The living bodies and corpses of saints were said to exude a floral "odor of sanctity" as one of the most notable signs of their holiness. Pope Gregory I described the fragrance and luminosity of the rose as issuing from the blood of martyrs. Herman of Steinfeld exhaled a fragrance "like a garden full of roses, lilies, violets, poppies and all kinds of fragrant flowers" as he prayed. The bedridden virgin Lydwine of Schiedam was said to consume nothing but spiced wine, and wept "fragrant tears of blood" which she called her roses; when these dried on her cheeks overnight, they were gathered and kept in a box. The omen of her death was the opening of roses on a mystical rosebush, and when she was buried the bag of rose blood-tears was used as her pillow. Flowers, blood, and relics were interwoven in the imagery of Christian literature from the earliest period.

Rose Sundays

Two days of the liturgical calendar have been called "Rose Sundays". The fourth Sunday of Lent is also known as Dominica de rosa ("Rose Sunday"), when rose-colored vestments may replace the purple or violet penitential vestments of the season. On this day the Pope blesses the Golden Rose, a jewel in the shape of a rose. Benedict, a canon of St. Peter's Basilica in the mid-12th century, recorded a ceremony on this day when the Pope carried a moss-wrapped rose in the Stations of the Cross. A 19th-century ecclesiastical lexicographer saw the Golden Rose as having functions analogous to the Golden Bough, with Mary assuming attributes of Persephone.

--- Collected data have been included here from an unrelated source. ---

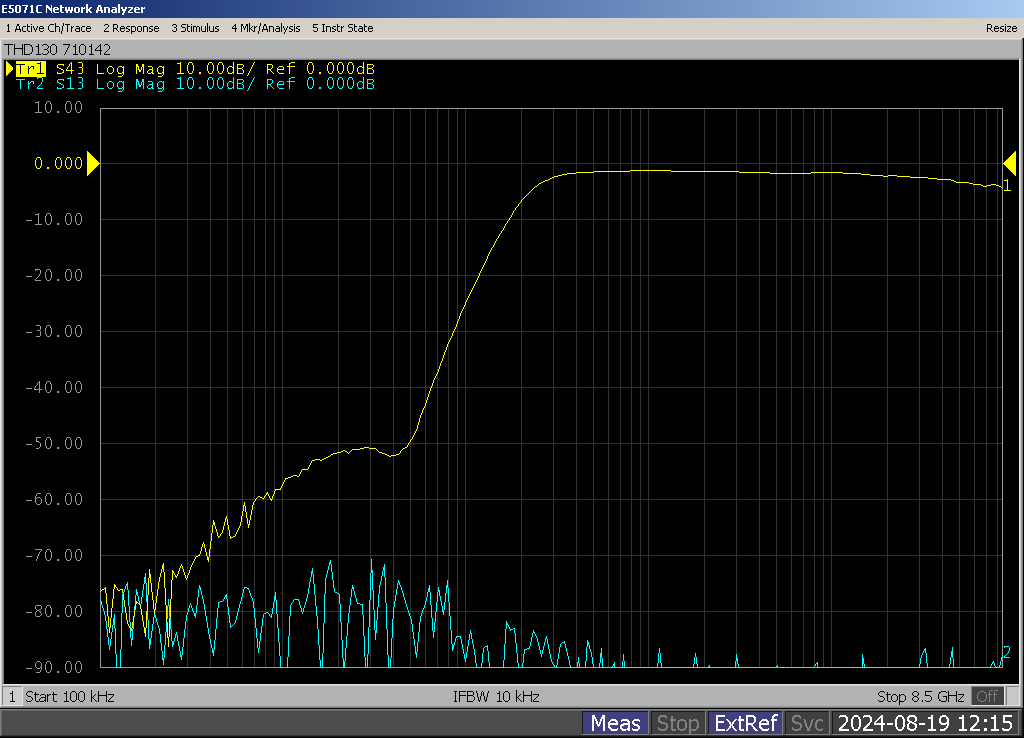Click the left yellow reference level triangle
Image resolution: width=1024 pixels, height=738 pixels.
tap(93, 163)
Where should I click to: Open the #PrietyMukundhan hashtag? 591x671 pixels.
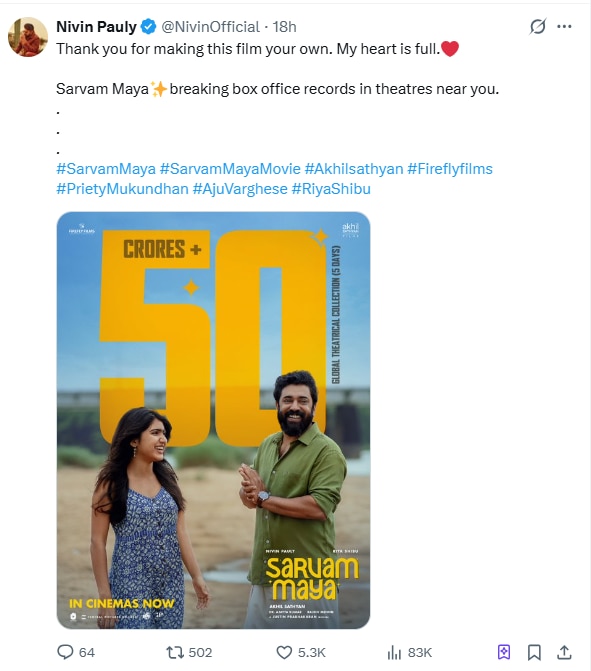[x=122, y=189]
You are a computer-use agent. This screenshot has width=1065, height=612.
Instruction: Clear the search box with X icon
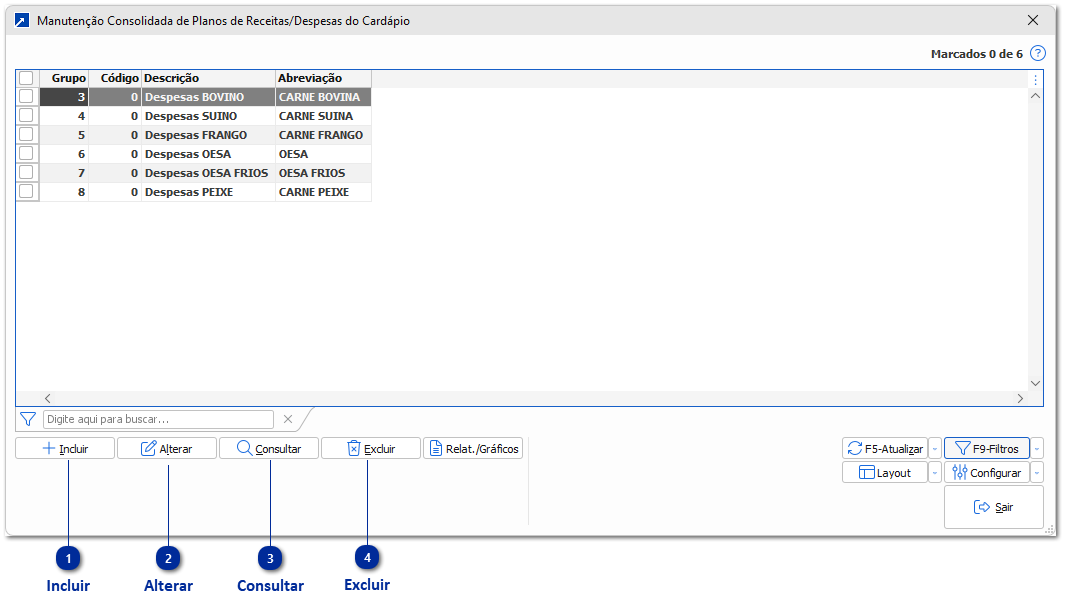point(288,420)
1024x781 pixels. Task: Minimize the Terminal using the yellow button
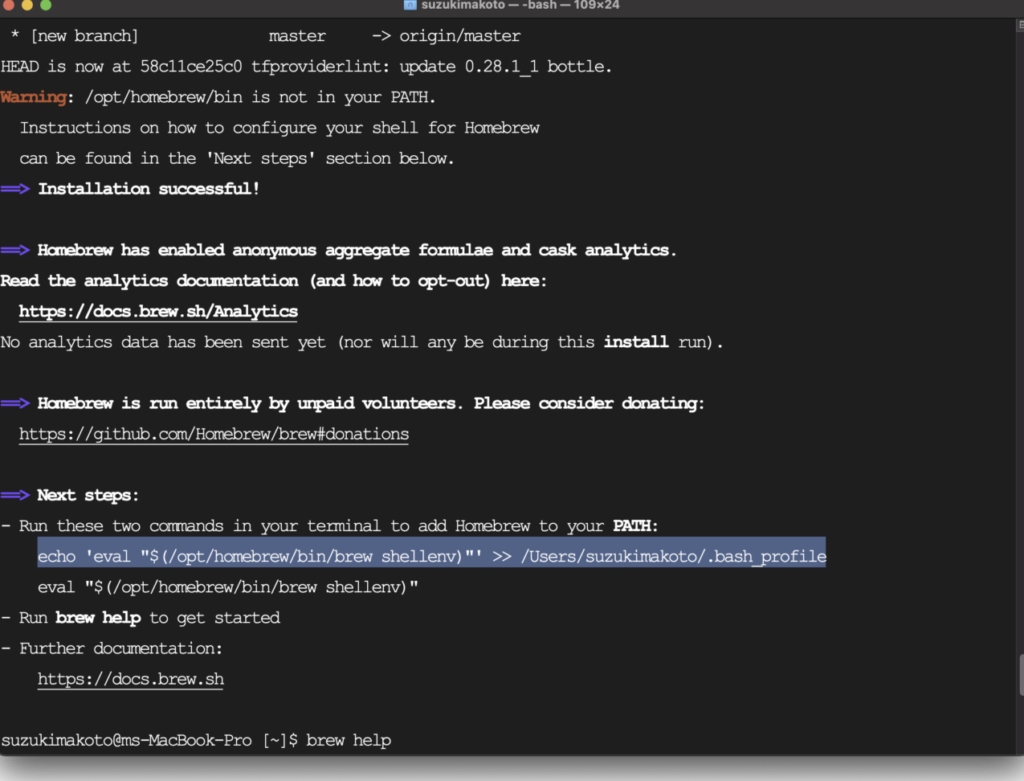pyautogui.click(x=29, y=5)
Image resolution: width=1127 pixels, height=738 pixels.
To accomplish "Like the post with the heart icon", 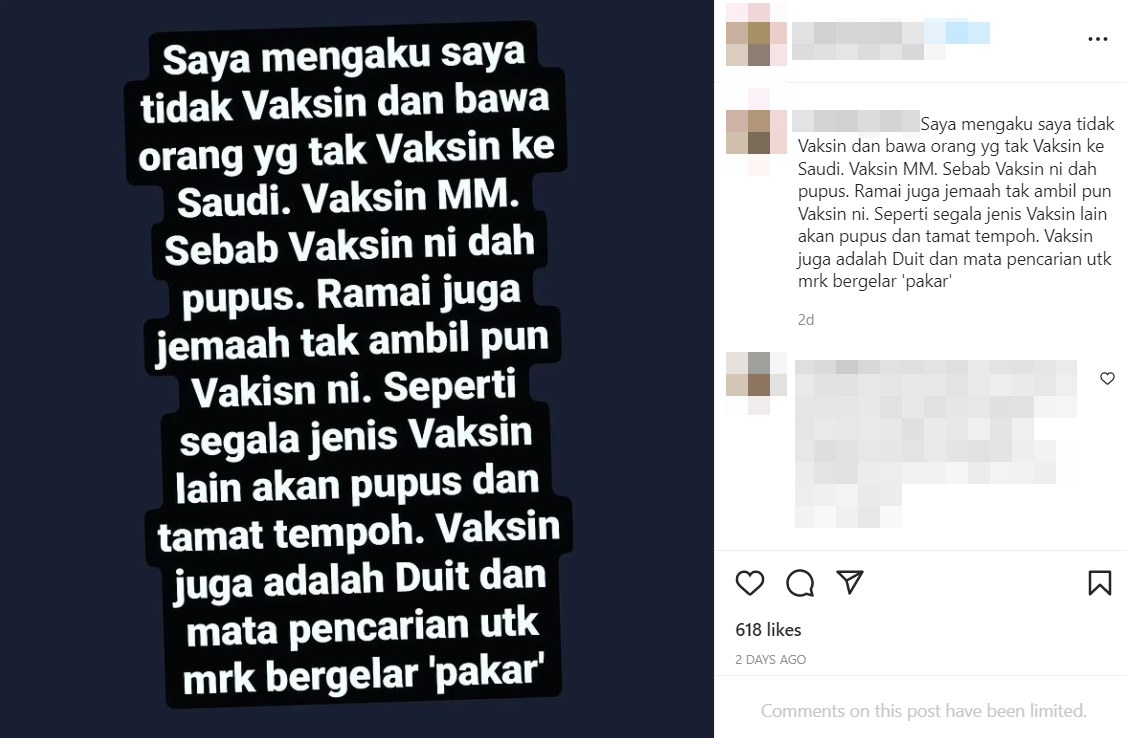I will (750, 583).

In medieval texts, Pentecost is sometimes called Rosalia or Rosata Pascha. The traditional Romanian name for Pentecost is Rusalii, thought to derive from Rosalia. In medieval Rome, a Dominica de Rosis (Sunday of Roses) or Pascha rosarum or rosatum was celebrated for the octave of the Feast of the Ascension, the Sunday before Pentecost. The Pope delivered a sermon about the Holy Spirit on this day at the Santa Maria Rotunda, the basilica converted from the ancient Pantheon. Rose petals were showered through the oculus in the dome to represent the descent of the tongues of flame. After dinner, a ludus Carnelevaris was celebrated with drinking among the knights and soldiers, followed by performances which featured the killing of animals that symbolized various sins. The custom of scattering roses for Pentecost spread, and continued to the modern era, as reflected in feast names such as the Pasqua di rose or Pâques rosées. Churches might be built with a "Holy Ghost hole" in the ceiling for the release of rose petals or white doves. Some sources from the 19th and early-20th centuries saw Rose Sundays as a Christianized form of Rosalia.